Problem requirements: Setting pictures aside, output exactly the lines from the start of the records to the line with "You are a computer-use", that line included.

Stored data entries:
━━━━━━━━━━━━━━━━

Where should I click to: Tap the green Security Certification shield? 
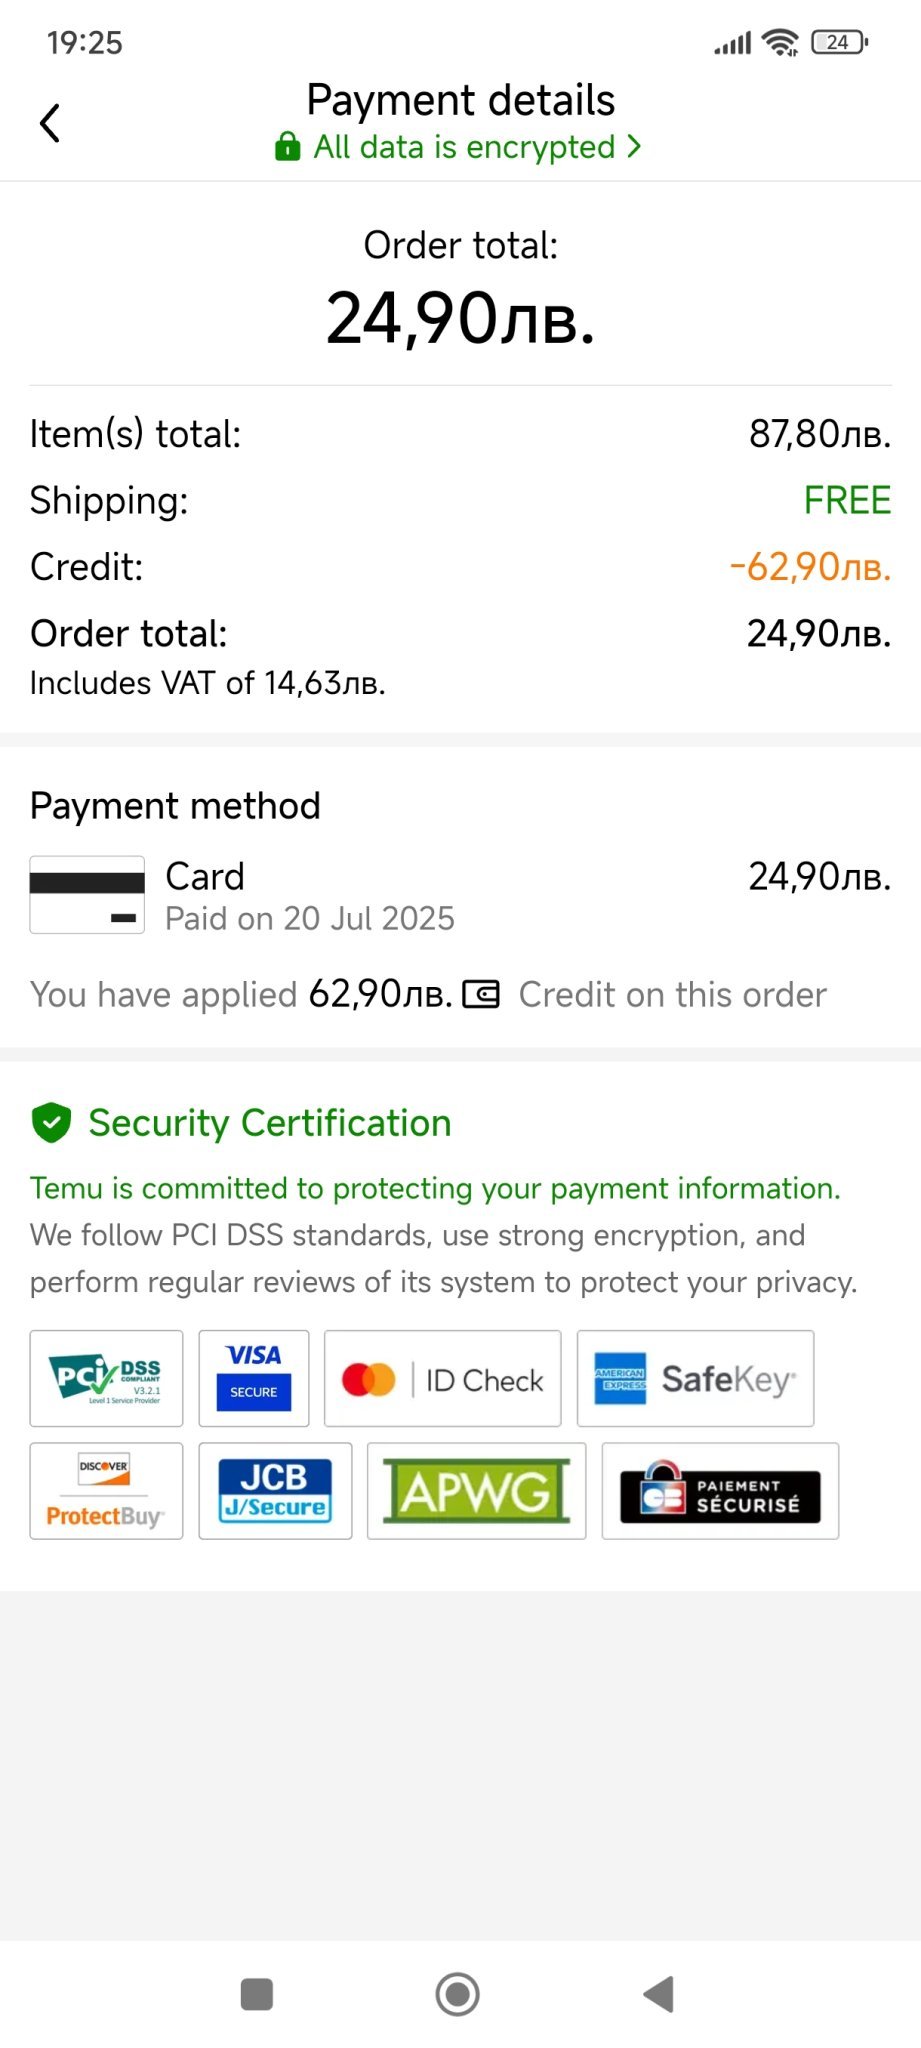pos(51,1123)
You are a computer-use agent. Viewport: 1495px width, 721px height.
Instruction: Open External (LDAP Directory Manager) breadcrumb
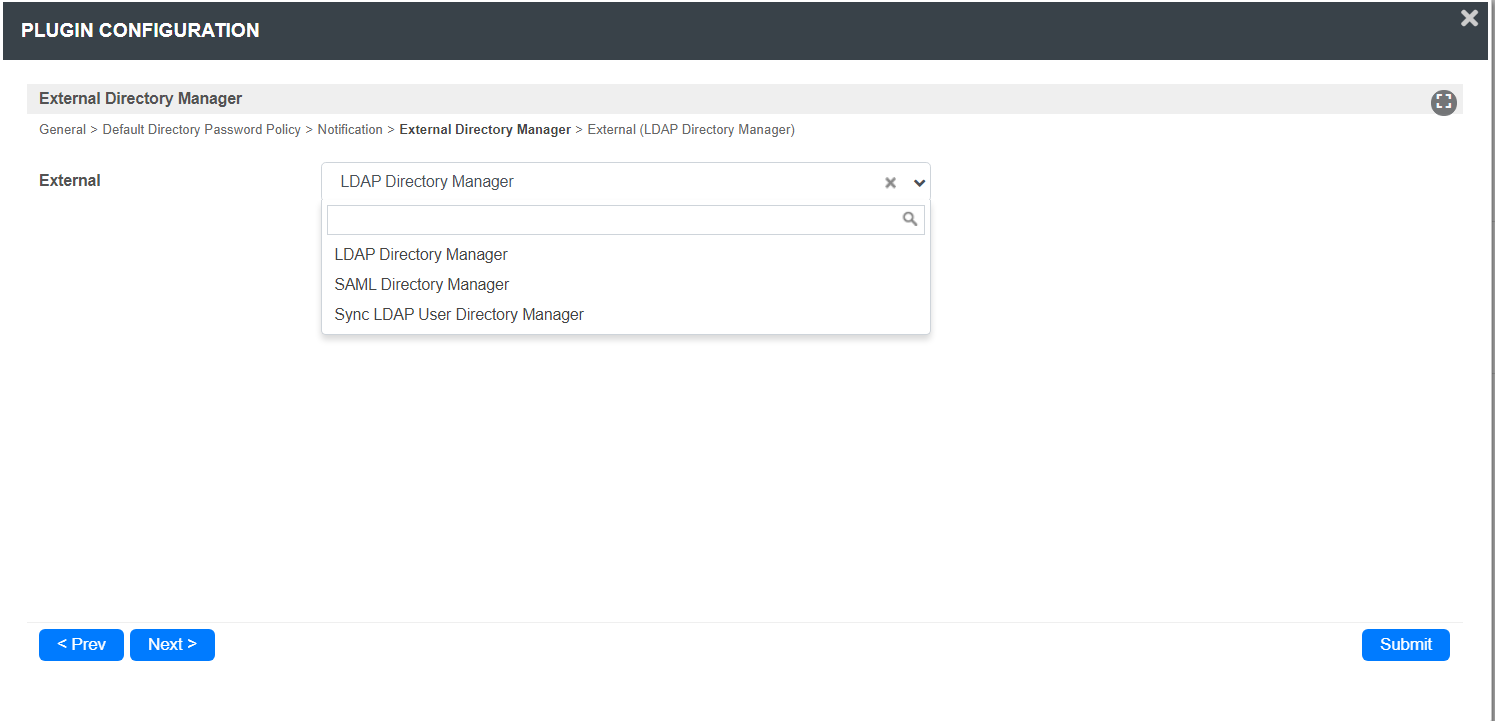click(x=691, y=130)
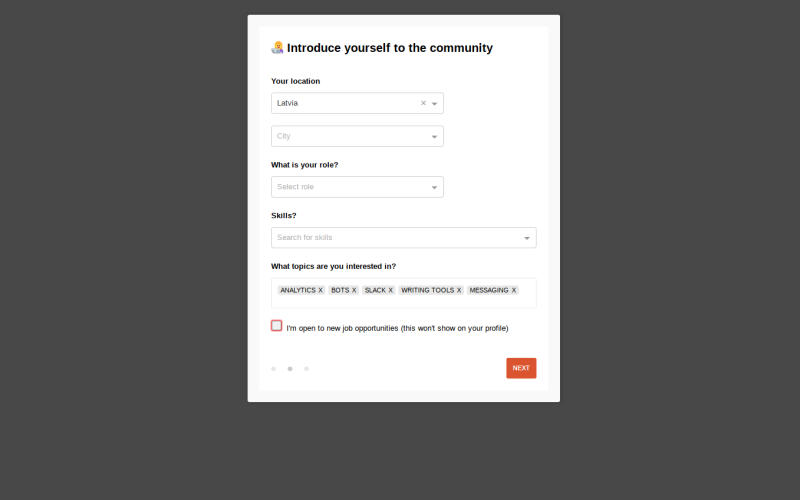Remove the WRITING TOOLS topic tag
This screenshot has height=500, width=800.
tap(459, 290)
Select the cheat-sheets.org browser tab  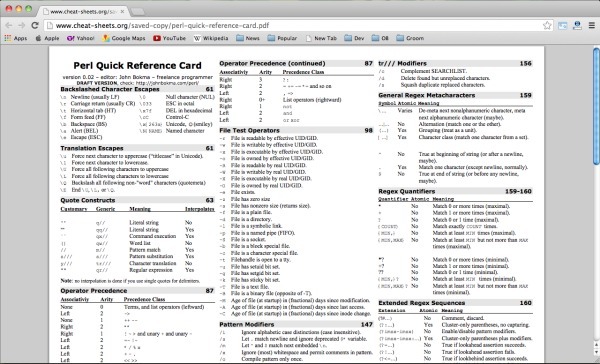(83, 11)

━━━━━━━━━━━━━━━━

Task output:
Where should I click to: Tap the green Security Certification shield? 
pos(51,1123)
You are a computer-use agent. Viewport: 1495px width, 721px height.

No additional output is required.